Call-by-value semantics for the λ-calculus are described in the notes.
Useful files
- SExp.scala is an S-Expression parser in scala. It can be compiled to a .class file and used from Java, too.
- churchmarks.scm contains some examples of Church encodings that might be useful in building benchmarks.
- lcplus.zip contains a reference implementation.
To run it, execute
scala -cp . languages.lcplus.LCPlus
and enter your program into stdin. If you supply the flag--print-intermediate
, it will print out intermediate reductions.
Requirements
- When untarballed, the file you turn in should create the following file/directory structure:
<lastname>-<firstname>-project1/ <lastname>-<firstname>-project1/Makefile <lastname>-<firstname>-project1/README <lastname>-<firstname>-project1/benchmarks/
- Running
Make run < filename
should run the interpreter on the supplied filename. - The output of your interpreter should be a λ-term in the simplified grammar that represents the complete call-by-value β-reduction of the original term. If the input term is non-terminating, your program should run forever and produce no output.
-
Supply at least three benchmarks in the benchmarks folder.
Each benchmark should consist of two files:
lastname-firstname-benchmarkname.in
(the input program) andlastname-firstname-benchmarkname.out
(the output program). If the program is non-terminating, provide no .out file. - Put anything you think the grader might like to know in the README. At the very least, include a description of your benchmarks.
- Comment your code appropriately.
Turn in
Email a lastname-firstname-project1.tar.gz file with your code.

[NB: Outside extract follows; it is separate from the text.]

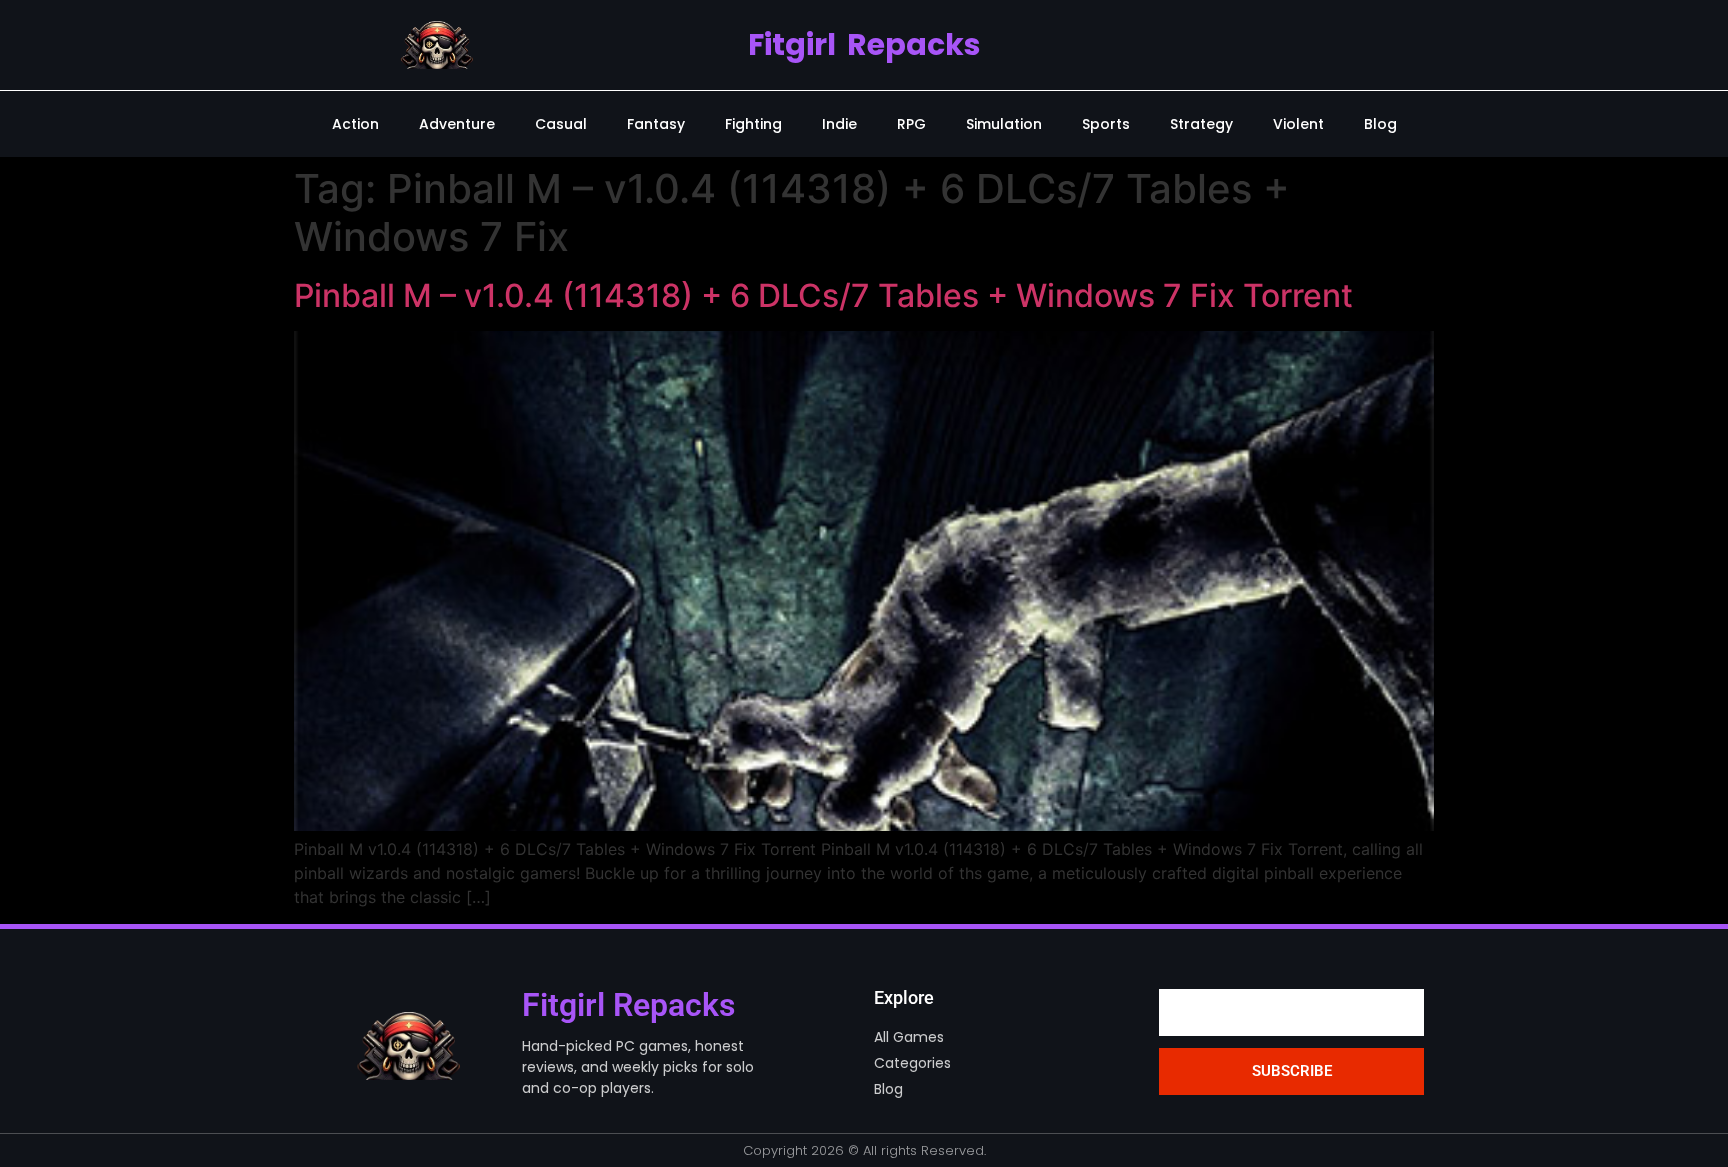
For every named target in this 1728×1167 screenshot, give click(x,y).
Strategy (1201, 124)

Include "[cs6969] project 1 turnin" in the subject.
Advice
- Projects that are easy to untarball and grade make the grader happy.
- "Interesting" benchmarks will receive more credit. "Interesting" means something like a SAT solver (brute force is OK), a particle simulation, a ray tracer (even if it's 1-dimensional), a lambda calculus interpreter, encryption algorithms, a CPU simulator, a virtual machine or anything else which you wouldn't expect someone to implement in what is nearly the pure λ-calculus.